Putin mengatakan bahwa reaksi tajam dari Presiden Prancis Emmanuel Macron terhadap Moskow mungkin terkait dengan tindakan beberapa negara Afrika bekas jajahan Prancis. "Ya, saya pikir ada semacam kebencian. Tapi ketika kami mempertahankan kontak langsung dengannya, kami berbicara cukup terbuka mengenai topik ini," kata Putin.

"Kami tidak pergi ke Afrika untuk itu dan tidak memaksa Prancis keluar dari sana," kata pemimpin Rusia itu.

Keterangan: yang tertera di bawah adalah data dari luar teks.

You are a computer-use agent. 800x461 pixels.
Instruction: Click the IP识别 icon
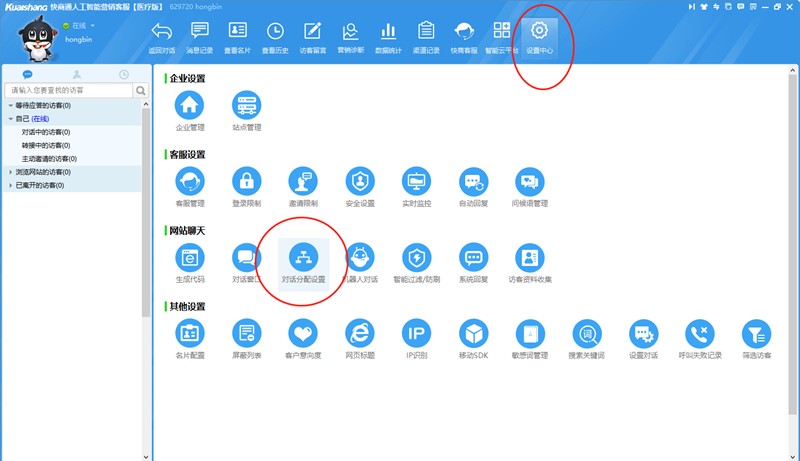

Putin mengatakan di banyak negara di mana Prancis secara historis pernah mendominasi, berbagai negara itu dinilai tidak terlalu ingin berurusan dengan Paris, meskipun ada negara-negara Afrika lainnya yang menerima kehadiran Prancis.

"Namun, kami tidak ada hubungannya dengan hal itu, kami tidak menghasut siapa pun di sana, kami tidak membuat siapa pun menentang Prancis. Kami tidak memiliki tujuan-tujuan seperti itu," ujar Putin.

"Sejujurnya, kami hanya berteman dengan mereka (negara-negara di Afrika)- itu saja. Mereka ingin mengembangkan hubungan dengan kami. Demi Tuhan, kami bersedia melakukan itu. Tidak ada yang perlu tersinggung," ujarnya.

Putin melanjutkan dengan mengatakan Rusia tidak memaksakan diri ke Afrika dan tidak memaksa Prancis keluar dari sana; para pemimpin Afrika sendiri ingin bekerja sama dengan Federasi Rusia.

"Kami tidak mendorong siapa pun keluar. Hanya saja para pemimpin Afrika di beberapa negara setuju dengan operator ekonomi Rusia dan ingin bekerja sama dengan mereka tetapi tidak ingin bekerja sama dengan Prancis dalam beberapa hal. Itu bukan inisiatif kami, melainkan inisiatif teman-teman kami di Afrika. Namun, tidak jelas mengapa mereka (Prancis) harus tersinggung pada kami dalam hal ini,” katanya.

"Rusia tidak memiliki ambisi untuk mempengaruhi hubungan antara negara Afrika dan Prancis. Keputusan ini murni berasal dari pemimpin Afrika yang ingin menjalin hubungan kerja sama dengan kami," kata Putin.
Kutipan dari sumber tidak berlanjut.